Report each line in the items below that contains the word "entry".
════════════════════
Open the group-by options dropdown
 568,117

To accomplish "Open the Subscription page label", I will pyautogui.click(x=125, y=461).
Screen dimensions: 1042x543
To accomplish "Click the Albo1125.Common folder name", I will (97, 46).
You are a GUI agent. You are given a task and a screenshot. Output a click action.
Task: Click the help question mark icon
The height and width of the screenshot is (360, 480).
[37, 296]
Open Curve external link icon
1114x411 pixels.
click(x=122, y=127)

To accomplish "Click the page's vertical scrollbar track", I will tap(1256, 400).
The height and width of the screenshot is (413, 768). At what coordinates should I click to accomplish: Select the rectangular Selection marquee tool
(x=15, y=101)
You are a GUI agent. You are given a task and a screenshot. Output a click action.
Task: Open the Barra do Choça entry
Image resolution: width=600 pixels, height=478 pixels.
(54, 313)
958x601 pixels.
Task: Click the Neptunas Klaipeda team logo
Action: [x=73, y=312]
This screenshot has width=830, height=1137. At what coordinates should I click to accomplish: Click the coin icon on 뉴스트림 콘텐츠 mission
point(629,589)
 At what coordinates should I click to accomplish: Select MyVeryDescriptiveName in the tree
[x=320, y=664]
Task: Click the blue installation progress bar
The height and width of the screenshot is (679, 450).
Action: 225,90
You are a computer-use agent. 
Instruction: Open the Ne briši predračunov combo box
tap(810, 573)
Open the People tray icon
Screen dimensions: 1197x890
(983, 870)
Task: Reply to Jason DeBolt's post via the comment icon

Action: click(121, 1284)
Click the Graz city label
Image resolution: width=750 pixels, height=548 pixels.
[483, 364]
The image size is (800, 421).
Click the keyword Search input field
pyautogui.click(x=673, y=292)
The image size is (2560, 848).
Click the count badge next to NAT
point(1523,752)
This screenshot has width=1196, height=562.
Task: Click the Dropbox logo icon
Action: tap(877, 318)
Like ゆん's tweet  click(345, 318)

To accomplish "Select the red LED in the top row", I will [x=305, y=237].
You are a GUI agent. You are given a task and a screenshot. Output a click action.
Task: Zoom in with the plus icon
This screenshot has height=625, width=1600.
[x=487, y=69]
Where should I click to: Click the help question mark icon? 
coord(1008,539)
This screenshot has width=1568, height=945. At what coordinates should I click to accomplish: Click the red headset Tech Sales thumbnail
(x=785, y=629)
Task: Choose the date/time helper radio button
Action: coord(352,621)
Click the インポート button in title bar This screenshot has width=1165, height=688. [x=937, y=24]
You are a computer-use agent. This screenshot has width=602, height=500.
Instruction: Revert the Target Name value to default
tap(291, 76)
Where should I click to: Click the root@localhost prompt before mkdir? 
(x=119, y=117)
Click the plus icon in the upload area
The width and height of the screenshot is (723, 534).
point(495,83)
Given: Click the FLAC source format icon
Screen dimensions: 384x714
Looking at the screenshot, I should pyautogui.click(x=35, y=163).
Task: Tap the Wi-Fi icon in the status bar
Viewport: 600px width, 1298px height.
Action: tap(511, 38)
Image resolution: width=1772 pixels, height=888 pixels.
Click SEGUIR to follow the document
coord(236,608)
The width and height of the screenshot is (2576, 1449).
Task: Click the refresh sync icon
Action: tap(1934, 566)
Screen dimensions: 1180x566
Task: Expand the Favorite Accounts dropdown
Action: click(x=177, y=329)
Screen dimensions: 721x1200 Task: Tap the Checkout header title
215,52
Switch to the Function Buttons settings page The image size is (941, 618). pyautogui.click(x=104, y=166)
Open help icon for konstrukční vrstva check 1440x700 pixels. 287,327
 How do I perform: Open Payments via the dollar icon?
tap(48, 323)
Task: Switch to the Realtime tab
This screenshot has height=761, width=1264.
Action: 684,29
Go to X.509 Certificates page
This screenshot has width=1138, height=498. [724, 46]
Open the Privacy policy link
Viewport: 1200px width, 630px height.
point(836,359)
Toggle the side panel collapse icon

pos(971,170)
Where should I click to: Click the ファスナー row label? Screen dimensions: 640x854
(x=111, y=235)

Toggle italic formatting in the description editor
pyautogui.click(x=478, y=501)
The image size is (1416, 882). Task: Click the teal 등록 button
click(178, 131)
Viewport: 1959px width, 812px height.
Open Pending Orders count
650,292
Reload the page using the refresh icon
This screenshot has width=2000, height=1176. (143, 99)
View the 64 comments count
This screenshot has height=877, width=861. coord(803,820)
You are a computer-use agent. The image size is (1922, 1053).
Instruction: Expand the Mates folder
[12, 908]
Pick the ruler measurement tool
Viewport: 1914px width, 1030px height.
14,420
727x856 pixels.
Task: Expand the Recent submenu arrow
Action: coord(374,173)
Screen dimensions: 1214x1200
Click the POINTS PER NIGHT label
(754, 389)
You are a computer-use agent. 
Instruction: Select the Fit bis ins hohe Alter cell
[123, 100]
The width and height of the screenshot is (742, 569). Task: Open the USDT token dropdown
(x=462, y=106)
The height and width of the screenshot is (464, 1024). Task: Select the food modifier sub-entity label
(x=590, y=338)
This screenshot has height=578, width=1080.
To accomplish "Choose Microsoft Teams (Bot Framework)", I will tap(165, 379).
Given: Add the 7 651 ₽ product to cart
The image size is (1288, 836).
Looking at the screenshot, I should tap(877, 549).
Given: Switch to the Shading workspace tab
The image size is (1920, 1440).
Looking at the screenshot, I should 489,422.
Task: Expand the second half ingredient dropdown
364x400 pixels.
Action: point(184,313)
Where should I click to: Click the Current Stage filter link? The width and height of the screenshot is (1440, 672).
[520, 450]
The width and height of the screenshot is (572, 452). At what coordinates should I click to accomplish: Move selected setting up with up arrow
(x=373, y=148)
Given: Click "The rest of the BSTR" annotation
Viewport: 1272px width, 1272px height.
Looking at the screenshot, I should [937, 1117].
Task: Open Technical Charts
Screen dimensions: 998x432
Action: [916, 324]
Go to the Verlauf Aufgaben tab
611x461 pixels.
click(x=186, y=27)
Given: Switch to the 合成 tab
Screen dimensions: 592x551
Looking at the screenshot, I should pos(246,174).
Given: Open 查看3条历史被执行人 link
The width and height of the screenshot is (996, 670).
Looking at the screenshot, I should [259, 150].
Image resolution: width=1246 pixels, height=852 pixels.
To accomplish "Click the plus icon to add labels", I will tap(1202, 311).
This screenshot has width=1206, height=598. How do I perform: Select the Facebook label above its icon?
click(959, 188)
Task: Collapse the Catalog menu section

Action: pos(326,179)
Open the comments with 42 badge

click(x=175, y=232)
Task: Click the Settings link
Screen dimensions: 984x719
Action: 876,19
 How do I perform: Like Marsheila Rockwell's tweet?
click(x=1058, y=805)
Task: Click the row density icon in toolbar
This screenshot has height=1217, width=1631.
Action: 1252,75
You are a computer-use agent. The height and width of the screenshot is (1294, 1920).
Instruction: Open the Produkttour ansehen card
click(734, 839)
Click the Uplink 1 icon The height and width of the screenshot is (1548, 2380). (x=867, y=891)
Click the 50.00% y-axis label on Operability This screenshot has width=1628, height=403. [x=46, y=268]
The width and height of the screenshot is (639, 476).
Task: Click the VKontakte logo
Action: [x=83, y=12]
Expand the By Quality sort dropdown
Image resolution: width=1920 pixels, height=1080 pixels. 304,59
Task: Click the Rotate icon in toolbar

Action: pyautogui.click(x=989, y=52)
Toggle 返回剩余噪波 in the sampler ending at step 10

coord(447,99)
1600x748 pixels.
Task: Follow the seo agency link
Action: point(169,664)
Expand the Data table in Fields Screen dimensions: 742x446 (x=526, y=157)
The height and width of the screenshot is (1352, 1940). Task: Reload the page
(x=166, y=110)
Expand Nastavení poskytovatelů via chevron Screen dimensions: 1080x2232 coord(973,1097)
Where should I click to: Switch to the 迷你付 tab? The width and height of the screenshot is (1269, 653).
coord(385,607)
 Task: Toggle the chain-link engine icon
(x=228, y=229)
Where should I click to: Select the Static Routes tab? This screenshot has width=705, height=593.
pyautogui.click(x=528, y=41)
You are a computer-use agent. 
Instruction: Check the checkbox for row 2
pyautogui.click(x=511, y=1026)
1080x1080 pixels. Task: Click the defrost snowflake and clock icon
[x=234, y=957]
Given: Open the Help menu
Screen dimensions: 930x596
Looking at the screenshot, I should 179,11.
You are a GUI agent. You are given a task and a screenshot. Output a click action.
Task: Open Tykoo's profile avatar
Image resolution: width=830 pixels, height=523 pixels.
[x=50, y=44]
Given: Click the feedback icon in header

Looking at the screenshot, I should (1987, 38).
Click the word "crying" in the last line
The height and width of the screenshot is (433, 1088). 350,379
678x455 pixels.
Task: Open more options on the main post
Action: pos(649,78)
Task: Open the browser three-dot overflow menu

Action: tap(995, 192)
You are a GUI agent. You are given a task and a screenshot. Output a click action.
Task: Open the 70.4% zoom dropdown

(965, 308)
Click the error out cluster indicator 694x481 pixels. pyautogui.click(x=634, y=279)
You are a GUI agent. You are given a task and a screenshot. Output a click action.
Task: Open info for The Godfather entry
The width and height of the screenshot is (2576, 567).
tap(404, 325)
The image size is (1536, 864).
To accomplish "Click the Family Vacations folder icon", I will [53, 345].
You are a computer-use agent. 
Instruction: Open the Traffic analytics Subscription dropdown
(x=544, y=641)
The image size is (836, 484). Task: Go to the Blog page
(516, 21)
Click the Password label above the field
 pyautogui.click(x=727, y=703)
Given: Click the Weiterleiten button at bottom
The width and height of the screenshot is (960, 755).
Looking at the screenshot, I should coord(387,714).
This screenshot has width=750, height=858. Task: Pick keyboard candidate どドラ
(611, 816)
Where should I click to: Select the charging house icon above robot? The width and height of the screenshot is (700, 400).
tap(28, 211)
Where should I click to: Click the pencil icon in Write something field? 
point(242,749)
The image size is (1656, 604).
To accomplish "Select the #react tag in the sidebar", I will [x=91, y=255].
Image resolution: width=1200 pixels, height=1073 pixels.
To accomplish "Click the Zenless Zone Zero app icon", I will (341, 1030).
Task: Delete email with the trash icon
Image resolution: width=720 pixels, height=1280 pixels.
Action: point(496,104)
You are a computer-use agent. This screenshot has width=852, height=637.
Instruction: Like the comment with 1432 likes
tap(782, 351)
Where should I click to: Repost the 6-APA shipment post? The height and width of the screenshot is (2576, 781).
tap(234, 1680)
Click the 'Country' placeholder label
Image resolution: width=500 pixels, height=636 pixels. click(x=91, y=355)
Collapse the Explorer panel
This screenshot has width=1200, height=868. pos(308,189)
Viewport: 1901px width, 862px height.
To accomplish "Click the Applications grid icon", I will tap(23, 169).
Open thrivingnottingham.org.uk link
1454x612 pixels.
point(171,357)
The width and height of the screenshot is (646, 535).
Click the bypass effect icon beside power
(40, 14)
════════════════════
• RESULT
Task: Open the Barra do Choça entry
Task: Open info for The Godfather entry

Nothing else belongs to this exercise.